[EXERCISE DETAILS]
Please copy the records below line for line, changing nothing.

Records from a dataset
--

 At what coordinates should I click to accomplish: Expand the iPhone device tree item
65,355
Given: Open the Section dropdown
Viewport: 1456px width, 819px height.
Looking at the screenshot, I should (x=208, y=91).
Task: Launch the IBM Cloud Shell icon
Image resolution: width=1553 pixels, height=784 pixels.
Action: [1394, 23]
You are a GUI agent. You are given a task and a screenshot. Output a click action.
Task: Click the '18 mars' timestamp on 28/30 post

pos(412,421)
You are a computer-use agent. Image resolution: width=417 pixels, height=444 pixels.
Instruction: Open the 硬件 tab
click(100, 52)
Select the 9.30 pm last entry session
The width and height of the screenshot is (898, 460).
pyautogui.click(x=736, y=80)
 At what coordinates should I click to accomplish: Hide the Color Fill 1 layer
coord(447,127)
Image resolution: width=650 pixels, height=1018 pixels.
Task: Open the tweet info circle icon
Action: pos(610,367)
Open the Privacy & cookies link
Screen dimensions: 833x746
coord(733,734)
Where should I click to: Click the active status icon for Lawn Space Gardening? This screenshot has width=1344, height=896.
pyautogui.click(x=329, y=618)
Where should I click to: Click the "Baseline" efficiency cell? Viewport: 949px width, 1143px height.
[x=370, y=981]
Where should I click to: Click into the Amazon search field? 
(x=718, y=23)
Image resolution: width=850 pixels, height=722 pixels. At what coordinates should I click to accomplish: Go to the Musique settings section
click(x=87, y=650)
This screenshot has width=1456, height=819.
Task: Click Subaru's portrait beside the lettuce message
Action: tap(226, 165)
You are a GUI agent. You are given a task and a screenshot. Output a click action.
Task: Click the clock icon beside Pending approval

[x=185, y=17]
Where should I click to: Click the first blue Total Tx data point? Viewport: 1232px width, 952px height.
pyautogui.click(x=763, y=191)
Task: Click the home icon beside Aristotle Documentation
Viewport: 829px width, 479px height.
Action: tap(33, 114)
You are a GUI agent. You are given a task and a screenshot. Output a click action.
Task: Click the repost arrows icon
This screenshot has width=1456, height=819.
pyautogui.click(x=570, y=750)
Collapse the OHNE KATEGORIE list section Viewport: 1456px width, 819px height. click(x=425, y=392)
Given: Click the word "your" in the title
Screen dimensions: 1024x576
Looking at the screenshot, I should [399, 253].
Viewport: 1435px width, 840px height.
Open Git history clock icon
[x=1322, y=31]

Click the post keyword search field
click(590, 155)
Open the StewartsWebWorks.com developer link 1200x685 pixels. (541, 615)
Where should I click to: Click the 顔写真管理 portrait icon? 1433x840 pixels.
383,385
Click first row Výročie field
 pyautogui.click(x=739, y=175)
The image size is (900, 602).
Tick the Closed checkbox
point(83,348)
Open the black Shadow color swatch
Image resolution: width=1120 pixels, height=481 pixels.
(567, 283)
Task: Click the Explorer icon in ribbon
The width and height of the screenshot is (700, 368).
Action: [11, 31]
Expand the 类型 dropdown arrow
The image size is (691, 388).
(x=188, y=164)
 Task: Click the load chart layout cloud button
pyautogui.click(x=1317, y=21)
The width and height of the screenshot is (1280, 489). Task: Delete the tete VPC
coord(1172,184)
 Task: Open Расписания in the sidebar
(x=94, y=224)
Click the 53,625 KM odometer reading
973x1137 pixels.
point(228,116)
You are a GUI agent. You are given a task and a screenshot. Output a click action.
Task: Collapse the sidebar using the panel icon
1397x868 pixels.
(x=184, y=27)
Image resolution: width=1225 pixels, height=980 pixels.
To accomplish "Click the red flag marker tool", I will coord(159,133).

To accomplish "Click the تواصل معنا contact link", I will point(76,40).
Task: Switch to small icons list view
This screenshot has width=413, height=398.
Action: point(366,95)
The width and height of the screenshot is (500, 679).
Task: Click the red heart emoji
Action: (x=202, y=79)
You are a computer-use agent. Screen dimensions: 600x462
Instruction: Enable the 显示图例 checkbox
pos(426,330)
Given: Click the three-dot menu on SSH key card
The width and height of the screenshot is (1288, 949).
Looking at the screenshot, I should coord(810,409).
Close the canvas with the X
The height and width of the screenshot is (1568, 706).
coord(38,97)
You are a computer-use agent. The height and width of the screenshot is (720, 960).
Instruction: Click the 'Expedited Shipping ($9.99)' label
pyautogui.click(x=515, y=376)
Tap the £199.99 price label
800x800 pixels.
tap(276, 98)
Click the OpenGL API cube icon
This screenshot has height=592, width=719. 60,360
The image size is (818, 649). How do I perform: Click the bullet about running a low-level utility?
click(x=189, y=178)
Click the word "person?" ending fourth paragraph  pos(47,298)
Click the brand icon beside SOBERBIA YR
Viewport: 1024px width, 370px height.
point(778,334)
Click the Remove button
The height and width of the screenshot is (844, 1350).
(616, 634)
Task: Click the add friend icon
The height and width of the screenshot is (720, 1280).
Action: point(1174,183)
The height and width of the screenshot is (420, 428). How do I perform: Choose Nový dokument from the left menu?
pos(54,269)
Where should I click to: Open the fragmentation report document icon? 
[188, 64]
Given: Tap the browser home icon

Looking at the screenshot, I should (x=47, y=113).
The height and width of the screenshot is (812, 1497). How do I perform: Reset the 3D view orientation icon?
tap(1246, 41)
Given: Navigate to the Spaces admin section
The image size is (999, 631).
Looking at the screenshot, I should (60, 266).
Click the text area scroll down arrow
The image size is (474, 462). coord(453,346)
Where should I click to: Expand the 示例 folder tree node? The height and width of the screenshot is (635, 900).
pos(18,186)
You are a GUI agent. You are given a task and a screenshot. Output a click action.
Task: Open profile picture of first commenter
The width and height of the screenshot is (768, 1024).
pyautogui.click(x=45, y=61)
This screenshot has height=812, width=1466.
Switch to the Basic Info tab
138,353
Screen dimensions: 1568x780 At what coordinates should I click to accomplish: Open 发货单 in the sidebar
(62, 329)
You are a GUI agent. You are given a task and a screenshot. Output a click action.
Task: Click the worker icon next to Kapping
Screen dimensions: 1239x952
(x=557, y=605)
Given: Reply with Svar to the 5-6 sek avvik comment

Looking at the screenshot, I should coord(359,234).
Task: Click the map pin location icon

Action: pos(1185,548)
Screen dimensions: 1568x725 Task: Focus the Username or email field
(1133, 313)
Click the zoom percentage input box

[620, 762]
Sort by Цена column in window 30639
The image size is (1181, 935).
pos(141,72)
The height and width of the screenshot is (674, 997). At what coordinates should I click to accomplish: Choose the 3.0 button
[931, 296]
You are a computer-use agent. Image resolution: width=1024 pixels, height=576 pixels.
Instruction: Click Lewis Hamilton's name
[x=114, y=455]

--

[TASK RESPONSE]
 At what coordinates should I click to accomplish: Expand the iPhone device tree item
65,355
Given: Open the Section dropdown
Viewport: 1456px width, 819px height.
Looking at the screenshot, I should (x=208, y=91).
Task: Launch the IBM Cloud Shell icon
Image resolution: width=1553 pixels, height=784 pixels.
Action: [1394, 23]
You are a GUI agent. You are given a task and a screenshot. Output a click action.
Task: Click the '18 mars' timestamp on 28/30 post

pos(412,421)
You are a computer-use agent. Image resolution: width=417 pixels, height=444 pixels.
Instruction: Open the 硬件 tab
click(100, 52)
Select the 9.30 pm last entry session
The width and height of the screenshot is (898, 460).
pyautogui.click(x=736, y=80)
 At what coordinates should I click to accomplish: Hide the Color Fill 1 layer
coord(447,127)
Image resolution: width=650 pixels, height=1018 pixels.
Task: Open the tweet info circle icon
Action: pos(610,367)
Open the Privacy & cookies link
Screen dimensions: 833x746
coord(733,734)
Where should I click to: Click the active status icon for Lawn Space Gardening? This screenshot has width=1344, height=896.
pyautogui.click(x=329, y=618)
Where should I click to: Click the "Baseline" efficiency cell? Viewport: 949px width, 1143px height.
[x=370, y=981]
Where should I click to: Click into the Amazon search field? 
(x=718, y=23)
Image resolution: width=850 pixels, height=722 pixels. At what coordinates should I click to accomplish: Go to the Musique settings section
click(x=87, y=650)
This screenshot has width=1456, height=819.
Task: Click Subaru's portrait beside the lettuce message
Action: tap(226, 165)
You are a GUI agent. You are given a task and a screenshot. Output a click action.
Task: Click the clock icon beside Pending approval

[x=185, y=17]
Where should I click to: Click the first blue Total Tx data point? Viewport: 1232px width, 952px height.
pyautogui.click(x=763, y=191)
Task: Click the home icon beside Aristotle Documentation
Viewport: 829px width, 479px height.
Action: tap(33, 114)
You are a GUI agent. You are given a task and a screenshot. Output a click action.
Task: Click the repost arrows icon
This screenshot has width=1456, height=819.
pyautogui.click(x=570, y=750)
Collapse the OHNE KATEGORIE list section Viewport: 1456px width, 819px height. click(x=425, y=392)
Given: Click the word "your" in the title
Screen dimensions: 1024x576
Looking at the screenshot, I should [399, 253].
Viewport: 1435px width, 840px height.
Open Git history clock icon
[x=1322, y=31]

Click the post keyword search field
click(590, 155)
Open the StewartsWebWorks.com developer link 1200x685 pixels. (541, 615)
Where should I click to: Click the 顔写真管理 portrait icon? 1433x840 pixels.
383,385
Click first row Výročie field
 pyautogui.click(x=739, y=175)
The image size is (900, 602).
Tick the Closed checkbox
point(83,348)
Open the black Shadow color swatch
Image resolution: width=1120 pixels, height=481 pixels.
(567, 283)
Task: Click the Explorer icon in ribbon
The width and height of the screenshot is (700, 368).
Action: [11, 31]
Expand the 类型 dropdown arrow
The image size is (691, 388).
(x=188, y=164)
 Task: Click the load chart layout cloud button
pyautogui.click(x=1317, y=21)
The width and height of the screenshot is (1280, 489). Task: Delete the tete VPC
coord(1172,184)
 Task: Open Расписания in the sidebar
(x=94, y=224)
Click the 53,625 KM odometer reading
973x1137 pixels.
point(228,116)
You are a GUI agent. You are given a task and a screenshot. Output a click action.
Task: Collapse the sidebar using the panel icon
1397x868 pixels.
(x=184, y=27)
Image resolution: width=1225 pixels, height=980 pixels.
To accomplish "Click the red flag marker tool", I will coord(159,133).

To accomplish "Click the تواصل معنا contact link", I will point(76,40).
Task: Switch to small icons list view
This screenshot has width=413, height=398.
Action: point(366,95)
The width and height of the screenshot is (500, 679).
Task: Click the red heart emoji
Action: (x=202, y=79)
You are a computer-use agent. Screen dimensions: 600x462
Instruction: Enable the 显示图例 checkbox
pos(426,330)
Given: Click the three-dot menu on SSH key card
The width and height of the screenshot is (1288, 949).
Looking at the screenshot, I should coord(810,409).
Close the canvas with the X
The height and width of the screenshot is (1568, 706).
coord(38,97)
You are a computer-use agent. The height and width of the screenshot is (720, 960).
Instruction: Click the 'Expedited Shipping ($9.99)' label
pyautogui.click(x=515, y=376)
Tap the £199.99 price label
800x800 pixels.
tap(276, 98)
Click the OpenGL API cube icon
This screenshot has height=592, width=719. 60,360
The image size is (818, 649). How do I perform: Click the bullet about running a low-level utility?
click(x=189, y=178)
Click the word "person?" ending fourth paragraph  pos(47,298)
Click the brand icon beside SOBERBIA YR
Viewport: 1024px width, 370px height.
point(778,334)
Click the Remove button
The height and width of the screenshot is (844, 1350).
(616, 634)
Task: Click the add friend icon
The height and width of the screenshot is (720, 1280).
Action: point(1174,183)
The height and width of the screenshot is (420, 428). How do I perform: Choose Nový dokument from the left menu?
pos(54,269)
Where should I click to: Open the fragmentation report document icon? 
[188, 64]
Given: Tap the browser home icon

Looking at the screenshot, I should (x=47, y=113).
The height and width of the screenshot is (812, 1497). How do I perform: Reset the 3D view orientation icon?
tap(1246, 41)
Given: Navigate to the Spaces admin section
The image size is (999, 631).
Looking at the screenshot, I should (60, 266).
Click the text area scroll down arrow
The image size is (474, 462). coord(453,346)
Where should I click to: Expand the 示例 folder tree node? The height and width of the screenshot is (635, 900).
pos(18,186)
You are a GUI agent. You are given a task and a screenshot. Output a click action.
Task: Open profile picture of first commenter
The width and height of the screenshot is (768, 1024).
pyautogui.click(x=45, y=61)
This screenshot has height=812, width=1466.
Switch to the Basic Info tab
138,353
Screen dimensions: 1568x780 At what coordinates should I click to accomplish: Open 发货单 in the sidebar
(62, 329)
You are a GUI agent. You are given a task and a screenshot. Output a click action.
Task: Click the worker icon next to Kapping
Screen dimensions: 1239x952
(x=557, y=605)
Given: Reply with Svar to the 5-6 sek avvik comment

Looking at the screenshot, I should coord(359,234).
Task: Click the map pin location icon

Action: pos(1185,548)
Screen dimensions: 1568x725 Task: Focus the Username or email field
(1133, 313)
Click the zoom percentage input box

[620, 762]
Sort by Цена column in window 30639
The image size is (1181, 935).
pos(141,72)
The height and width of the screenshot is (674, 997). At what coordinates should I click to accomplish: Choose the 3.0 button
[931, 296]
You are a computer-use agent. Image resolution: width=1024 pixels, height=576 pixels.
Instruction: Click Lewis Hamilton's name
[x=114, y=455]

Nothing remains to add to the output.